Migrants en Tunisie : Entre répression et absence d’aide, le calvaire de Jonas et des milliers d’autres

Jonas, un Nigérian de 48 ans, a fui les violences ethniques dans le sud de son pays et est arrivé en Tunisie en novembre dernier, espérant y trouver un répit. Mais à son arrivée, il découvre un environnement hostile. S’exprimant sous pseudonyme par crainte d’expulsion, il raconte son périple à travers le Niger et la Libye avant de parvenir en Tunisie, où sa femme a donné naissance à leur premier enfant. Toutefois, en dépit de ses attentes, ils se retrouvent face à un système d’asile à l’arrêt et des autorités qui répriment sévèrement les organisations d’aide aux migrants, selon l’AFP.

« Je n’ai pas d’aide ici », confie Jonas, alors qu’il collecte des déchets plastiques dans une zone de Raoued, au nord de Tunis, pour les revendre. Il ajoute : « J’ai entendu dire que l’ONU avait plus de pouvoir ici, qu’ils aidaient les migrants, mais je n’ai trouvé personne. Alors je porte ma croix. »

La Tunisie, devenue une étape cruciale pour les migrants d’Afrique subsaharienne cherchant à rejoindre l’Europe par la mer, est également marquée par des tensions croissantes. En 2023, le président tunisien Kais Saied avait déclaré que les « hordes de migrants subsahariens » menaçaient de « changer la composition démographique » du pays, un discours qui a exacerbé les tensions sociales. Des affrontements ont éclaté, notamment après la mort d’un Tunisien, et des migrants ont été déplacés vers des zones inhospitalières où plusieurs d’entre eux ont trouvé la mort, selon Human Rights Watch.
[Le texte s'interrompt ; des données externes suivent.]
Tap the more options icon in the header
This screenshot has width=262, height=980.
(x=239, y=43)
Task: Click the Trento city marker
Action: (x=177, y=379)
L’Organisation mondiale contre la torture (OMCT) a récemment dénoncé la criminalisation continue des migrants en Tunisie, soulignant que ces derniers se retrouvent souvent « privés de solutions d’hébergement et dans une situation dangereuse ». En juin 2024, le HCR a brusquement suspendu l’enregistrement de nouvelles demandes d’asile, une décision qui, selon un porte-parole de l’agence des Nations Unies, serait intervenue après « des instructions du gouvernement tunisien ». Les autorités tunisiennes, sollicitées par l’AFP, n’ont pas répondu.

Le gouvernement tunisien, dans un communiqué récent, a rejeté les accusations et affirmé adopter une « approche équilibrée », conciliant la protection des frontières, la souveraineté nationale et ses engagements internationaux. Cependant, cette position a été mise en cause par la société civile, qui a recensé au moins 10 arrestations parmi ses membres depuis que le président Saied a accusé les ONG d’être des « traîtres » en mai 2024. Parmi les détenus, on trouve Mustapha Djemali, président du Conseil tunisien pour les réfugiés, ainsi que Saadia Mosbah, militante antiraciste, et Sherifa Riahi, ancienne présidente de l’association Terre d’Asile Tunisie.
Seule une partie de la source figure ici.